As a book critic herself, she knows what can happen with reviews, but although she claims there is some trepidation, there is also understanding. “There is a human being at the other end who may have had a bad day, filed late, or simply doesn’t like the book very much,” she said. “In my experience as a critic, I know that books that came to me could have gone to someone else that would have loved it. Nevertheless, to be on the other side is humbling.”
She need not have worried. Foreign rights have been sold to numerous countries, and the Observer called it “Impressive. . . . A compelling read . . . Segal writes with a delicate, understated elegance.” And the Mail found this “assured and audacious debut” both “witty and touching.”
Audacious indeed! The Innocents recasts Edith Wharton’s masterpiece The Age of Innocence in a modern-day Jewish upper-crust suburb of London, Temple Fortune. Segal took on Wharton’s tale because to her it’s “an almost classical story that could be anywhere, in any small town or religious community in any country.” She views it as a universal tale about “anyone who has experienced the tension between a life that is expected of them and something they want for themselves, or for anyone who has been attracted to the wrong person. It’s about the pull between the safety and security of the community and freedom and liberation—and the carrot that goes along with it.”
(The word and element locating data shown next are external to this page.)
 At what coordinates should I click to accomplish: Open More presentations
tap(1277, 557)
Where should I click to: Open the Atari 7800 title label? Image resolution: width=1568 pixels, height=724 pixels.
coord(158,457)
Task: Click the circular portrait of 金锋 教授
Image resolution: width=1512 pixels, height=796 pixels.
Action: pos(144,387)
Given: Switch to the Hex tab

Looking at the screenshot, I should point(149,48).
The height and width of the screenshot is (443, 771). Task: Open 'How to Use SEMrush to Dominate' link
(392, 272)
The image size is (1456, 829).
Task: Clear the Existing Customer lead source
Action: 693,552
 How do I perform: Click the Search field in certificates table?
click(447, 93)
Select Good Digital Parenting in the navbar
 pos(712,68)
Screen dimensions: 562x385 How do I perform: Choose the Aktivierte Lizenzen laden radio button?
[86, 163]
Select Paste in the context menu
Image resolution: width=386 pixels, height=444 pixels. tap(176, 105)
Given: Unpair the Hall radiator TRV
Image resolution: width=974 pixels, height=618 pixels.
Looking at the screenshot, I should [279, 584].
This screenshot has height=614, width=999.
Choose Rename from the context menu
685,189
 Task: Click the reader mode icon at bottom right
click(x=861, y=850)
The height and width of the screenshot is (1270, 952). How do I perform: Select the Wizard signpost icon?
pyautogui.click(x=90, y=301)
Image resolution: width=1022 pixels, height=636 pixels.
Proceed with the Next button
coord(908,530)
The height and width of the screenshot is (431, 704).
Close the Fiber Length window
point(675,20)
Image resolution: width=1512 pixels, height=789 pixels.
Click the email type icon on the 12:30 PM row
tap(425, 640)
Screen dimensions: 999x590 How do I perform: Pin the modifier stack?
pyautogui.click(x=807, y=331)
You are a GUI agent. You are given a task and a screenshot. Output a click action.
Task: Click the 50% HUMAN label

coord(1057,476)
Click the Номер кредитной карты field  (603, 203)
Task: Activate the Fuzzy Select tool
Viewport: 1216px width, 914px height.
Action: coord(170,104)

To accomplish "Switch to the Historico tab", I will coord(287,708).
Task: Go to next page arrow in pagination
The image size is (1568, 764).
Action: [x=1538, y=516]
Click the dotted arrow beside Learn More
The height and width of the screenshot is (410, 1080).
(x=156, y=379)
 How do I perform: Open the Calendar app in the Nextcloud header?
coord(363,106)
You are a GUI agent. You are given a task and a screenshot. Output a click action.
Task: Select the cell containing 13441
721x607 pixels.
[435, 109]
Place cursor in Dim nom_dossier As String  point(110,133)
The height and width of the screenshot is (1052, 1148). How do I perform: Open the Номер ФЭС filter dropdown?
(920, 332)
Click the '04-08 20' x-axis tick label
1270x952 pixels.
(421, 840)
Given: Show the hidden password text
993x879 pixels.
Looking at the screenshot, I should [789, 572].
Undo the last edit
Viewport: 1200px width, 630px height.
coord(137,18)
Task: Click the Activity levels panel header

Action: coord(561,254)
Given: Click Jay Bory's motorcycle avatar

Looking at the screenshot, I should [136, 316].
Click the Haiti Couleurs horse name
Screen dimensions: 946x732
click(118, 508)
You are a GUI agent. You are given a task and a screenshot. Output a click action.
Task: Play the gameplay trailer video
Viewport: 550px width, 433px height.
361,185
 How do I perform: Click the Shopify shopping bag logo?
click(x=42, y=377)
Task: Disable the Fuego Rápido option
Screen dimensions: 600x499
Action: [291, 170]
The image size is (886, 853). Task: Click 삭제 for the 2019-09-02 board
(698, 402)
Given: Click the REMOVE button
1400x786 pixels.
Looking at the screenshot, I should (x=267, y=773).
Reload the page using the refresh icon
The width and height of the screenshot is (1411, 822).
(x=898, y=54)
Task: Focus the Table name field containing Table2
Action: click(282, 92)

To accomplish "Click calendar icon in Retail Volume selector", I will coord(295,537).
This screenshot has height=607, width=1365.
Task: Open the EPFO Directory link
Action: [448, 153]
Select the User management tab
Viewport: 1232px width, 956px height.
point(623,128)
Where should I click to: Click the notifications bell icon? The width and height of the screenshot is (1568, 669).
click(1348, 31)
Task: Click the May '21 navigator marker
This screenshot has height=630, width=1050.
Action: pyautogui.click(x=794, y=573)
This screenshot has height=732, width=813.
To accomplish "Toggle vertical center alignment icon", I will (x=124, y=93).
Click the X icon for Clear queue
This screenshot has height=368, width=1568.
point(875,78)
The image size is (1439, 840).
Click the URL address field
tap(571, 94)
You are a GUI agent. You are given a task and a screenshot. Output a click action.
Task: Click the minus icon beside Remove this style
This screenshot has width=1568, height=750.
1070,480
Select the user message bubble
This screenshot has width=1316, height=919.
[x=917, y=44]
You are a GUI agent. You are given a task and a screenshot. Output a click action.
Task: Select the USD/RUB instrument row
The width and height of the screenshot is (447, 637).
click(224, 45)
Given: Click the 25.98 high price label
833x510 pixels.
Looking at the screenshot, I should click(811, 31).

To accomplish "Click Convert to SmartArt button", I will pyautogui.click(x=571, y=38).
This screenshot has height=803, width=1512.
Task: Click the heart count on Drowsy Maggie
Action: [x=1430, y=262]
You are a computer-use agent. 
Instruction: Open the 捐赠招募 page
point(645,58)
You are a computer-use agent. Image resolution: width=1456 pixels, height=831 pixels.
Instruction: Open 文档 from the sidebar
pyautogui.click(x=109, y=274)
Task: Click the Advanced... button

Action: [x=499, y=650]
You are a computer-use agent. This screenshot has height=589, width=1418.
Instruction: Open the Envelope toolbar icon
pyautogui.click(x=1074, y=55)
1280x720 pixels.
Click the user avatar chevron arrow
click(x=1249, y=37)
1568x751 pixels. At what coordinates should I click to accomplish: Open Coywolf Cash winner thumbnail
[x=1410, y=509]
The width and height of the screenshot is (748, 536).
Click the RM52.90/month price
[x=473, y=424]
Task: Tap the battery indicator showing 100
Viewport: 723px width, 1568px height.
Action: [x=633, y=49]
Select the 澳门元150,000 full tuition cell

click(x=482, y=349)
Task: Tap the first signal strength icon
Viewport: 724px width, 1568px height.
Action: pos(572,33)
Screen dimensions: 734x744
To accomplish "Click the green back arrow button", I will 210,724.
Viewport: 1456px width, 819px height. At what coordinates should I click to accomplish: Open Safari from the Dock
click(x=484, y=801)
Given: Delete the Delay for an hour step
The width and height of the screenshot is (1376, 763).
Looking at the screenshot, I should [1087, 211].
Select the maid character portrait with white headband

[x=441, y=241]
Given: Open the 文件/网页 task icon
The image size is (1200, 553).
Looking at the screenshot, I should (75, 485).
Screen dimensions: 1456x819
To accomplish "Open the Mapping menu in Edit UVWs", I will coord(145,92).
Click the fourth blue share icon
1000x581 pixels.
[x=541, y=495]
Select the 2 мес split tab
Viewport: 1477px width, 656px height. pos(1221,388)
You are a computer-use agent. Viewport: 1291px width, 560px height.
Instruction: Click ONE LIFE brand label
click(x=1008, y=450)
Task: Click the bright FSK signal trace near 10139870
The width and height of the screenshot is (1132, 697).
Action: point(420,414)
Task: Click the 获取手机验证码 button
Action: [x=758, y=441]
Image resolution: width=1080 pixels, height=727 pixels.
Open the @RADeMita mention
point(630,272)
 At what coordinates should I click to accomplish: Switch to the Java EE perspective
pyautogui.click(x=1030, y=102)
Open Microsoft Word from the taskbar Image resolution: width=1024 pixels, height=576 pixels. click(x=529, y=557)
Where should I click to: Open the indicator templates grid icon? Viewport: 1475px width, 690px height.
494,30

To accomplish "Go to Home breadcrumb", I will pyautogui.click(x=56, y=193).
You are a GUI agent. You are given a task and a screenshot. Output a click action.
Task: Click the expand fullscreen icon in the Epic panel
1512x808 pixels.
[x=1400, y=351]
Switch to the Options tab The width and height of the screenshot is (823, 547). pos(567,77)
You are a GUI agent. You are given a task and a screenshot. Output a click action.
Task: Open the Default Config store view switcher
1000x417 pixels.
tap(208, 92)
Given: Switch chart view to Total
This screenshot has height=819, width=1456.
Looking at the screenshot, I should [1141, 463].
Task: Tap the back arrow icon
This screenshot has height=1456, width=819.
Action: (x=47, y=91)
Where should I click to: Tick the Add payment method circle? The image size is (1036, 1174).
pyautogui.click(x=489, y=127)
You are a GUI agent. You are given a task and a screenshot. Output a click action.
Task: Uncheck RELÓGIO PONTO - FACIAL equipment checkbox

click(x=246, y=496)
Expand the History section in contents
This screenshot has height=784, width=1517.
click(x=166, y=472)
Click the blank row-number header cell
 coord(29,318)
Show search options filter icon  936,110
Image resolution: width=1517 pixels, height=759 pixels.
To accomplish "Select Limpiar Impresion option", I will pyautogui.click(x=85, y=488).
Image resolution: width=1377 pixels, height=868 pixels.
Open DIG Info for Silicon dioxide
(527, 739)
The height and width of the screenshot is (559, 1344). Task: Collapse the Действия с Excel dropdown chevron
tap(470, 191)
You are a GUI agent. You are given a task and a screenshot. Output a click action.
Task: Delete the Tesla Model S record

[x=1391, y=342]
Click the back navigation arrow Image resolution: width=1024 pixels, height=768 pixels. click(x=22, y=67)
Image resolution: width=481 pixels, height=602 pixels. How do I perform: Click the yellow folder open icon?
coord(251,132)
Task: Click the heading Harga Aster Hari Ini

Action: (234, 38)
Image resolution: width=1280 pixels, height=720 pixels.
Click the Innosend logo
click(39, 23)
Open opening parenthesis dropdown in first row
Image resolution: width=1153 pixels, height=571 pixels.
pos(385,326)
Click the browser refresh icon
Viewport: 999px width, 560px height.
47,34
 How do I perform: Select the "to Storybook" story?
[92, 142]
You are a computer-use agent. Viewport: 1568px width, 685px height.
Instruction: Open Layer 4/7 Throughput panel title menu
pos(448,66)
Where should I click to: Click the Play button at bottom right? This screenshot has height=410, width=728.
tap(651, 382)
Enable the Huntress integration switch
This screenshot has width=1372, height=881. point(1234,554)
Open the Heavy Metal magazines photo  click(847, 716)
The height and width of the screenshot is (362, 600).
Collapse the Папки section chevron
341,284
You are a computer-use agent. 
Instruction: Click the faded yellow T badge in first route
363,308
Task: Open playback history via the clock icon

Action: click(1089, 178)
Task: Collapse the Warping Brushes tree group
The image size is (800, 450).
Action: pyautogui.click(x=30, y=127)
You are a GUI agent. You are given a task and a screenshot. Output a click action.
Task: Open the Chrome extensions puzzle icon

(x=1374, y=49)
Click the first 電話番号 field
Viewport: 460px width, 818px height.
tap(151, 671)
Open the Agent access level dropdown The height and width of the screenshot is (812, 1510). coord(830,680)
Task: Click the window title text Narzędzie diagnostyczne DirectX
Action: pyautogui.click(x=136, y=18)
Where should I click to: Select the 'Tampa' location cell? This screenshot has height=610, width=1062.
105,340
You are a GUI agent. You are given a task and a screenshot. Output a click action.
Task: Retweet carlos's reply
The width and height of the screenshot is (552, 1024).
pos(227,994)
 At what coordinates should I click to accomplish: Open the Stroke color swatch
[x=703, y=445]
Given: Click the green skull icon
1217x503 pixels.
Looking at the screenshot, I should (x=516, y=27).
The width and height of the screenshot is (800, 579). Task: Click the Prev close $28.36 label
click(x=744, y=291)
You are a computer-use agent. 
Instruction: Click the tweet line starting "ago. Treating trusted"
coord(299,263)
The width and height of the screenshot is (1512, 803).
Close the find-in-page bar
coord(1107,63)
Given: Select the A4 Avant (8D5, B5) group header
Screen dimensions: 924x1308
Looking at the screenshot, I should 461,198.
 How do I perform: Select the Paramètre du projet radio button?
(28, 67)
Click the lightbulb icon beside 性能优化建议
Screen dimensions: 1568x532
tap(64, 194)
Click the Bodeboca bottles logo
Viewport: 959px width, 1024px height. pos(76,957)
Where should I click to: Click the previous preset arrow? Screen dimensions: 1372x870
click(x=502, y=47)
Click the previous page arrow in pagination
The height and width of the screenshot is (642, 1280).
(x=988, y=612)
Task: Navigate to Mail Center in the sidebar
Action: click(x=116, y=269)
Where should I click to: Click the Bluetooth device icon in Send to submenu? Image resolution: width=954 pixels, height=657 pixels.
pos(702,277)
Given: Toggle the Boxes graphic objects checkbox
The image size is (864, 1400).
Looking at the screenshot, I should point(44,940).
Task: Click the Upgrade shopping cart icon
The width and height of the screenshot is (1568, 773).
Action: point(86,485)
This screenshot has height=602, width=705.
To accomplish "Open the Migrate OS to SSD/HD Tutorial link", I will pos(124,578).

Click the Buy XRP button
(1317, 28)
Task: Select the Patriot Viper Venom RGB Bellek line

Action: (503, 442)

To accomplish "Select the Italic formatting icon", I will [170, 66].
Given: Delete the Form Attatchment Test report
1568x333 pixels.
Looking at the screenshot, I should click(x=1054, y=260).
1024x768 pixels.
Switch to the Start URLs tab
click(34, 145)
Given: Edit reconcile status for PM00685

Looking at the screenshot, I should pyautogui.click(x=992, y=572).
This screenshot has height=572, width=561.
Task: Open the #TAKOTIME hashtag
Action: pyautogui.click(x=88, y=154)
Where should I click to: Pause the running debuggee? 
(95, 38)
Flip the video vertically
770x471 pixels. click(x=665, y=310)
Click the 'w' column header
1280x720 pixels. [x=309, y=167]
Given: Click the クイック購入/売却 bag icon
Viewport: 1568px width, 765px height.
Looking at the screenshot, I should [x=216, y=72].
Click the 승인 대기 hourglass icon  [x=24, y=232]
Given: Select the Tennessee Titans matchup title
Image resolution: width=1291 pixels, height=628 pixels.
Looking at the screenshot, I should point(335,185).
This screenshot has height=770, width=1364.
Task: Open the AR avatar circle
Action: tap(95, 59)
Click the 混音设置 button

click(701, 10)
As if being a critic-cum-novelist who tackles a classic isn’t risky enough business, Segal’s pedigree leaves her vulnerable. She is the daughter of the late Erich Segal, the classics scholar and author of the publishing sensation and bestseller Love Story, which became a blockbuster movie as well. While she admits, “I’m very wary of ‘Erich Segal’s daughter writes a novel,’ I am equally incredibly proud of my father. I probably became a writer because I wanted to be like him.”